At lunchtime today in the ballroom at Veteran’s Memorial Auditorium, hundreds of attendees at the Iowa STEM Summit were treated to a presentation by Greenwood Elementary Principal Eric Huinker about the impact made by the school’s STEM Scale-Up Grant.

The summit is sponsored by the Governor’s STEM Advisory Council as part of its comprehensive effort to raise consciousness about the importance of science, technology, engineering and math curricula in 21st century education. Grants are also disbursed under the council’s auspices.

Huinker’s report explained that the grant provided training for seven staff members who have implemented the Engineering is Elementary (EiE) curriculum into five classrooms spanning grades 1-5 and serving 118 of Greenwood’s 456 students and also highlighted Greenwood’s multi-layered partnership with Drake University. Background and bullet points out of the way, they rolled the video of Huinker interviewing a panel of 2nd graders who’ve been busy crafting sails and windmills out of tin foil, wax paper, coffee stirrers and juice cartons like a bunch of precocious gadgeteers about the time his audience was pushing their salads aside in favor of dessert.
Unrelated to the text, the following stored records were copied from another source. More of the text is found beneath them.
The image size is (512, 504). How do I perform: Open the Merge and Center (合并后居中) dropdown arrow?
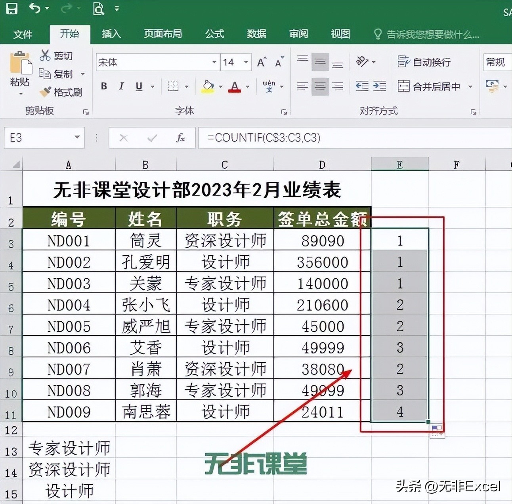[x=470, y=87]
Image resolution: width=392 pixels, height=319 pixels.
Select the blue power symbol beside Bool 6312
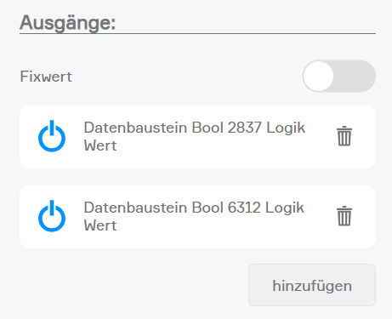[x=52, y=216]
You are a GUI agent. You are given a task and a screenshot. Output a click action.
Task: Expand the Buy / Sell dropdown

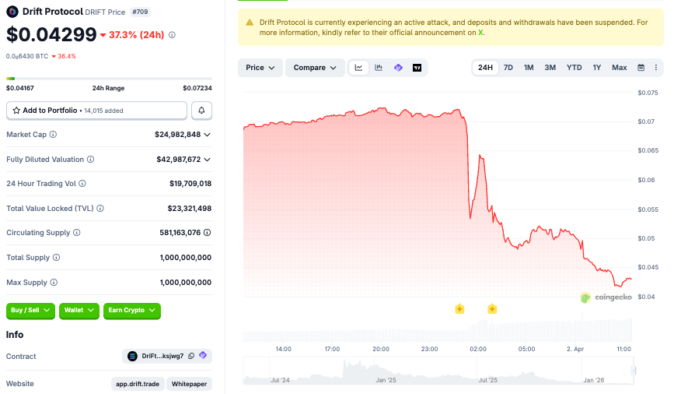point(31,310)
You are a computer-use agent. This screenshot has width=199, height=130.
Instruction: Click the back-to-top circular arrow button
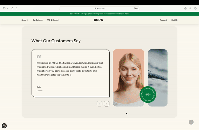click(x=191, y=122)
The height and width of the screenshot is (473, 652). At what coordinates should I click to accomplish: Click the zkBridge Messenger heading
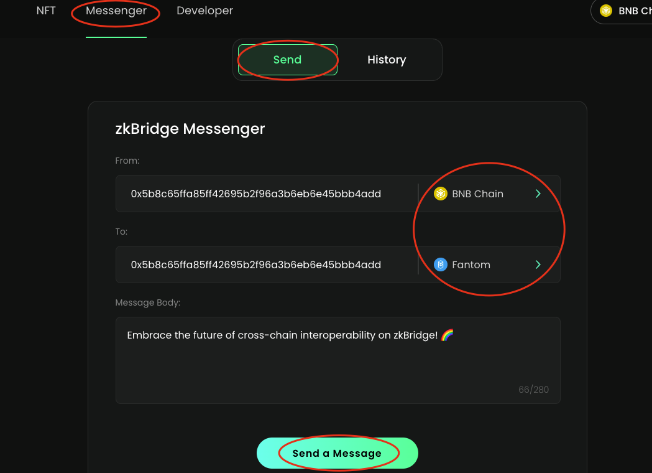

The kids stole the show. It was like watching one of the AT&T iPhone 5 commercials currently the rage where an adult facilitates discussions of concepts like faster vs. slower and more vs. less amongst a group of schoolkids under the umbrella tagline of “rethink possible.”

Huinker said he hopes to integrate the Engineering Design Process (EDP) school-wide, noting that the basic principles of EDP (ask, imagine, plan, create and improve) are already infiltrating Greenwood’s literacy curriculum simply because the kids naturally transfer them from one area to the others they study.

By way of placing the cutting edge EiE program into its fuller context at his school Huinker told his listeners that Greenwood’s student body ranges from 5th generation Woodchucks to freshly relocated refugees enrolled in ELL. Sixteen languages are spoken in Greenwood homes. Times have changed since the original building first opened in 1901 and the landmark school, along with the rest of the district, is changing right along with them.

Strategies aimed at harnessing the natural curiosity of kids, like EiE, aren’t really any different than figuring out how to use the wind to lift a weight. Ask + imagine + plan + create + improve = THE GOAL.